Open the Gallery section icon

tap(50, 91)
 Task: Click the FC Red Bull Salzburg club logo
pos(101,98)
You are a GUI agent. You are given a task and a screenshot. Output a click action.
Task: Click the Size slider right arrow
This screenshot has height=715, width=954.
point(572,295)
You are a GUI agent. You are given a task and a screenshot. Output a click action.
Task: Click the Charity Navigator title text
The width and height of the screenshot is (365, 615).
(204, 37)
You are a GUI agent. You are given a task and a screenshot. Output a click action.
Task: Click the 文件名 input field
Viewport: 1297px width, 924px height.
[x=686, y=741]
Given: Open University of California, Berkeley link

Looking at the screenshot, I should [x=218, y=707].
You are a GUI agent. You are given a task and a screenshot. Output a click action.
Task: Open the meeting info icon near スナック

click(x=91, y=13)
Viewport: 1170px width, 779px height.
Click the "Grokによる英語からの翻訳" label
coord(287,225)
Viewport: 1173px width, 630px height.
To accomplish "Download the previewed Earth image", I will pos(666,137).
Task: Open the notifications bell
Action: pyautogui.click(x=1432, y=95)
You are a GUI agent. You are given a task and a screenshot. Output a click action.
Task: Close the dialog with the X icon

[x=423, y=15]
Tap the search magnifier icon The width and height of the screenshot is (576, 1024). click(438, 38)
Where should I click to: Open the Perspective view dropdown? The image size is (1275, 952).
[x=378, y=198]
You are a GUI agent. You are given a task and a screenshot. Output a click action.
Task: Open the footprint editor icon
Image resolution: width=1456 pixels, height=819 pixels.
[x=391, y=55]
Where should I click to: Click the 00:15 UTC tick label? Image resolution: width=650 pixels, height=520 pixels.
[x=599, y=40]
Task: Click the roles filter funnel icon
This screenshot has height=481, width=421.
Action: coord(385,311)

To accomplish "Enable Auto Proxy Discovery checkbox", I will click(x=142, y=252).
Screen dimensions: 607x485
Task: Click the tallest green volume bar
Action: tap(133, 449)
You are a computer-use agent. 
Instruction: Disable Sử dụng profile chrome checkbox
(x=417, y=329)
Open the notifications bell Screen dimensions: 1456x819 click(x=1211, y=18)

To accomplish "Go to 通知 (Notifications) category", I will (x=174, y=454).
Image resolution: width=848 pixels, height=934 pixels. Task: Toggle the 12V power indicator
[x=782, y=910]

◇ ◇ ◇ ◇

* EXERCISE DESCRIPTION *
Copy out the rows again word for word, from the line containing "Where should I click to: Click" through the line containing "Action: coord(385,311)", including both of those lines.

* ANSWER TO THE PROBLEM *
Where should I click to: Click the 00:15 UTC tick label? Image resolution: width=650 pixels, height=520 pixels.
[x=599, y=40]
Task: Click the roles filter funnel icon
This screenshot has height=481, width=421.
Action: coord(385,311)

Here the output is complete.